### 練習問題:
• A. マルタの概要を述べた課題文のうち、「1987年以降、親西欧、自由」から「(2) 「貧困・社会的弱者対策計画2004-2006年」」までの部分を一字一句変えずに書き写しなさい。
• B. マルタの概要を述べた課題文の最後の一文に続けて、その先の文章を書きなさい。

[13]マルタ

1.マルタの概要と開発課題

(1) 概要
 マルタは1964年に英国から独立し、1974年に共和制に移行した。人口はわずか39万人だが、地中海地域における交易の重要な位置を占める。
 1987年以降、親西欧、自由主義経済を推進する国民党が政権を担当していたが、1996年の総選挙で国民党は消費税導入に対する有権者の反発を受け労働党に敗北した。しかし、1998年の総選挙で再び政権に復帰し、欧州連合(EU:European Union)加盟を最大の政策目標として、経済の自由化、公営企業の民営化、産業再編・合理化、輸出復興、外国資本の誘致等を推進してきた。その結果、マルタは2004年5月1日EU加盟を果たしたが、競争力のある産業構造構築、農業及び運送分野の強化に向けて更なる努力が求められている。
 マルタは、国土が狭く、天然資源も乏しく、主要な物資を輸入に依存している。造船・船舶修理、観光が伝統産業であるが、近年は半導体など産業の多様化、高度化に努めている。
(2) 「貧困・社会的弱者対策計画2004-2006年」

### データ抜粋:
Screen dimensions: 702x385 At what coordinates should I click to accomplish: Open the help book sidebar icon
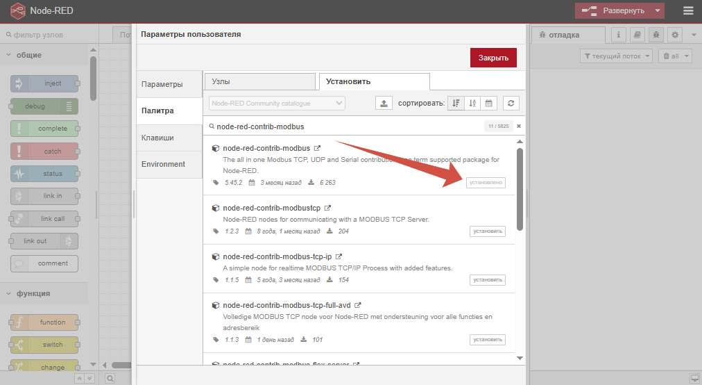point(637,35)
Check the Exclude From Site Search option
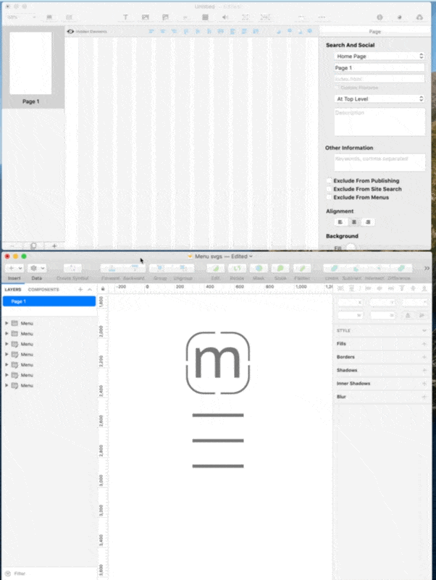436x580 pixels. (x=330, y=189)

### 各問の解答:
• A.
1987年以降、親西欧、自由主義経済を推進する国民党が政権を担当していたが、1996年の総選挙で国民党は消費税導入に対する有権者の反発を受け労働党に敗北した。しかし、1998年の総選挙で再び政権に復帰し、欧州連合(EU:European Union)加盟を最大の政策目標として、経済の自由化、公営企業の民営化、産業再編・合理化、輸出復興、外国資本の誘致等を推進してきた。その結果、マルタは2004年5月1日EU加盟を果たしたが、競争力のある産業構造構築、農業及び運送分野の強化に向けて更なる努力が求められている。
 マルタは、国土が狭く、天然資源も乏しく、主要な物資を輸入に依存している。造船・船舶修理、観光が伝統産業であるが、近年は半導体など産業の多様化、高度化に努めている。
(2) 「貧困・社会的弱者対策計画2004-2006年」

• B.
(イ) 経済:超過財政赤字の削減、雇用創出、公的資金の持続的保証
(ロ) 労働市場:特に女性に焦点を当てた雇用の増大
(ハ) 教育:非識字率への取組、生涯教育及び若者層に対する大学進学の奨励
(ニ) 社会保障:福祉制度の強化、住宅事情改善

表-1 主要経済指標等

表-2 我が国との関係

表-3 主要開発指数


2.マルタに対するODAの考え方

(1) マルタに対するODAの意義
 1987年の国民党政権成立以来、両国関係は友好に推移しており、今後も安定した協力関係を維持する意義は大きい。また、マルタでは産業の多様化・多角化に取り組んでいることから、同国のかかる取組を支援することは、ODA大綱の重点課題の一つである「持続的成長」の観点からも、意義が大きい。
(2) マルタに対するODAの基本方針
 マルタは比較的高い技術水準(特に造船技術等)を有し、かつ所得水準も高いことから、技術中心に援助を実施している。
 2004年5月のEU加盟を受けて、支援分野等を一層絞り込む必要がある。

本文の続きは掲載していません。